Казалось бы, что можно возразить против того, что человеческая речь в ее развитом виде осмысленна и обладает объективным значением, что поэтому она непременно предполагает известную ступень в развитии мышления как свою необходимую предпосылку, что, наконец, необходимо иметь в виду связь, существующую между речью и логическим мышлением? Но Штерн подставляет на место генетического объяснения интеллектуалистическое, когда в этих признаках развитой человеческой речи, нуждающихся в генетическом объяснении (как они возникли в процессе развития), он видит корень и движущую силу речевого развития, первичную тенденцию, почти влечение, во всяком случае нечто изначальное , что можно по генетической функции поставить в один ряд с экспрессивной и коммуникативной тенденциями, стоящими действительно в начале развития речи, и что, наконец, сам Штерн называет die «intentionale» Triebfeder des Sprachdranges (6, 126).

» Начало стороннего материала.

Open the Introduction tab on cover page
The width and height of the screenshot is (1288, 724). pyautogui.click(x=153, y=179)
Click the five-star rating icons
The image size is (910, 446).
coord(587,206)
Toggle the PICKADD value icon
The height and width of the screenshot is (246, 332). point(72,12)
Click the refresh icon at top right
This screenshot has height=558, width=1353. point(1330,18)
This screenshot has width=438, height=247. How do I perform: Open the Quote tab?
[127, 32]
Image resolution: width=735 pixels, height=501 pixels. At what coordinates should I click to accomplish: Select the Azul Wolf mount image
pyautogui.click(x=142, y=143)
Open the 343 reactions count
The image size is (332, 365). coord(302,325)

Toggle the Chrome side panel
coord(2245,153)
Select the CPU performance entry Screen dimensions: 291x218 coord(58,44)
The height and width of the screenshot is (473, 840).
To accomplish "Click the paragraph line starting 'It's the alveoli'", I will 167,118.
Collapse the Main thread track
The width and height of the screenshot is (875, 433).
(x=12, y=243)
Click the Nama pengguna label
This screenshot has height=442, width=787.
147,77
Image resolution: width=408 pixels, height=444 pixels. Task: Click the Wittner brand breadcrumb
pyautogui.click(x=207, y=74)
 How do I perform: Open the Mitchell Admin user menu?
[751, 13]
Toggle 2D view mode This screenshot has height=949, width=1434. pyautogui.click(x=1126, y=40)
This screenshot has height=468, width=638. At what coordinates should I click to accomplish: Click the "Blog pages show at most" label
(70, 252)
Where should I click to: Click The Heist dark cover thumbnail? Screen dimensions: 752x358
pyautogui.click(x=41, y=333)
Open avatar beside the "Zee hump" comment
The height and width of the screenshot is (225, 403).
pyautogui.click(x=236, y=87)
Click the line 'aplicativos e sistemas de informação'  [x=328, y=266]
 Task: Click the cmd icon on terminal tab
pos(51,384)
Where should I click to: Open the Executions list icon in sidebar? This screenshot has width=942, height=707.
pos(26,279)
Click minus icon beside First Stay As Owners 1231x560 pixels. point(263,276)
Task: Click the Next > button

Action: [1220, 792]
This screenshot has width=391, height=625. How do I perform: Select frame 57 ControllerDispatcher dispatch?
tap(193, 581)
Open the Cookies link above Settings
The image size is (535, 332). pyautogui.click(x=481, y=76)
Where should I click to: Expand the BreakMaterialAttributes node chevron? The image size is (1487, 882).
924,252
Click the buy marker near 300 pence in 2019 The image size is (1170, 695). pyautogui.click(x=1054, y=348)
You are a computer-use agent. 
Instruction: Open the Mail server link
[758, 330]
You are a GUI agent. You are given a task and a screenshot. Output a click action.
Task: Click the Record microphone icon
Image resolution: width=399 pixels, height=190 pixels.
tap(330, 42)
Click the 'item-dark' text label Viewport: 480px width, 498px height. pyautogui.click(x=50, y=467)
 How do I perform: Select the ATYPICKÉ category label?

В том и заключается основная ошибка всякой интеллектуалистической теории, и этой в частности, что она при объяснении пытается исходить из того, что, в сущности, и подлежит объяснению . В этом ее антигенетичность (признаки, отличающие высшие формы развития речи, относятся к ее началу); в этом ее внутренняя несостоятельность, пустота и бессодержательность, ибо она, в сущности, ничего не объясняет и описывает порочный логический круг, когда на вопрос, из каких корней и какими путями возникает осмысленность человеческой речи, отвечает: из интенциональной тенденции, т. е. из тенденции к осмысленности. Такое объяснение всегда будет напоминать классическое объяснение мольеровского врача, который усыпительное действие опия объясняет его усыпительной способностью. Штерн прямо и говорит: «На определенной стадии своего духовного созревания человек приобретает способность (Fahigkeit), произнося звуки, иметь нечто в виду, обозначать нечто объективное» (6, 126). Чем же это не объяснение мольеровского врача – разве что переход от латинской терминологии к немецкой делает еще более заметным чисто словесный характер подобных объяснений, голую подстановку одних слов вместо других, когда в объяснении другими словами выражено то же самое, что нуждалось в объяснении.